The worst of Tasmania’s family violence perpetrators will soon be fitted with tracking devices, regardless of whether they have been convicted of a crime.
New laws mean Tasmania Police can apply to courts to force offenders to wear ankle bracelets that monitor their movements around the clock, as a condition of a Family Violence Order.
Victims can also volunteer to be monitored, in a bid to increase their safety in public spaces.
“This can act as a deterrent, but also if an offence is committed they can provide evidence,” Inspector Robert Blackwood said.
Spain and Portugal are trialling a similar idea and New South Wales recently started putting the trackers on some perpetrators who have exiting Family Violence Orders against them, as they leave jail.
Tasmania is taking it further
In an Australian-first, police can now apply to a magistrate to have a tracker put on people who have never been convicted of an offence – an allegation or a history of violence (even without a successful prosecution) could be enough to see some people tracked.
“It’s certainly the more serious family violence perpetrators that we’d be making application to,” Inspector Blackwood said.
“They’re going to need to have a history of family violence, they may be charged with a family violence offence as well,” Inspector Blackwood said.

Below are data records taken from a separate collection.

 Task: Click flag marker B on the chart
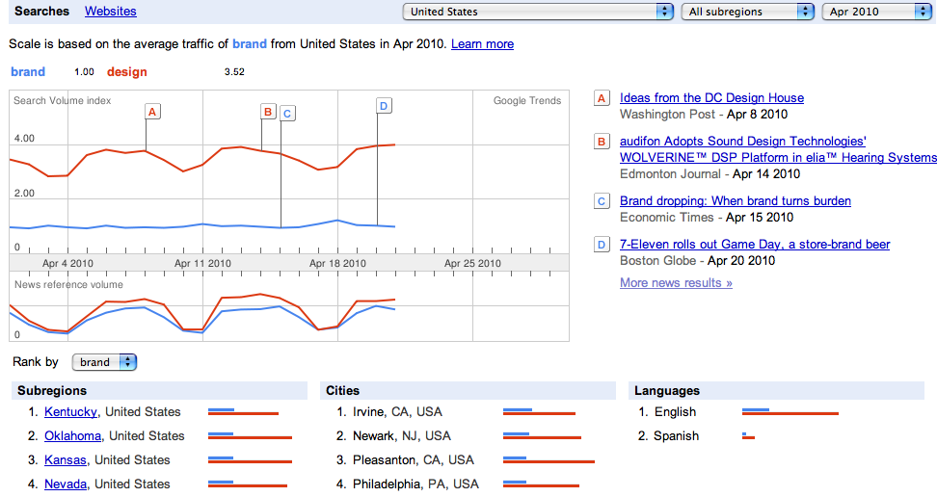[x=268, y=112]
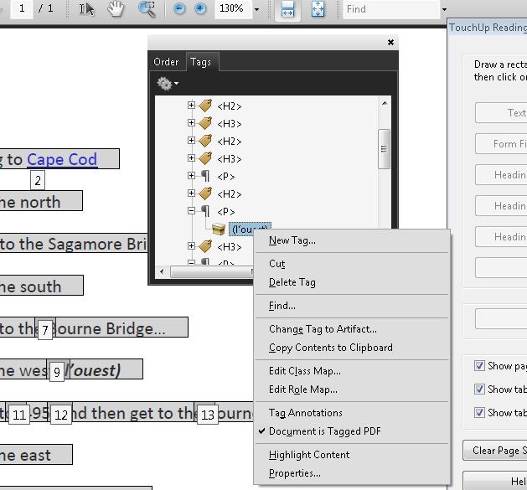
Task: Open the Tags panel gear options menu
Action: [167, 84]
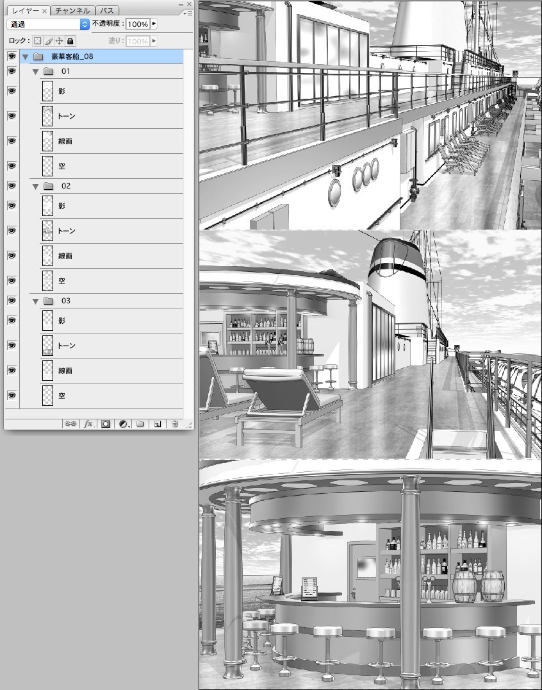
Task: Collapse the 02 group triangle
Action: (37, 185)
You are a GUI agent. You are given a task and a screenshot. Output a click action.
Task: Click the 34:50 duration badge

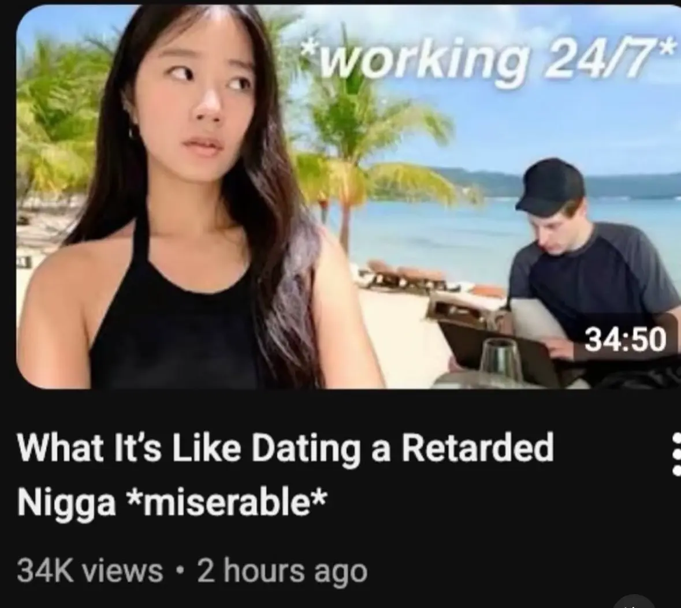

It means that police can proactively monitor known offenders and act to intervene when they get too close to their victims, rather than scramble to respond once a protection or restraint order has been breached.
Previously they could only act after they were notified of a breach, which in some cases meant the victim had again been assaulted by their abuser.
Unlike the NSW initiative, victims can also opt to carry a GPS device so police can monitor where their abuser is in relation to them and warn them if they get too close.
“They’re not actually fitted with a device permanently, they just carry a device and what that allows us to do is monitor where the victim is in proximity to where the family violence perpetrator is,” Inspector Blackwood said.
“An example is the victim is within a shopping centre and the offender, aware or unaware that the victim is at that location, is approaching that shopping centre.
Movements tracked and stored
“We could then notify the victim that the perpetrator is within a certain proximity of them and activate that safety plan that’s already been established and also arrange a police response.”
Victims will not be able to monitor their abuser themselves.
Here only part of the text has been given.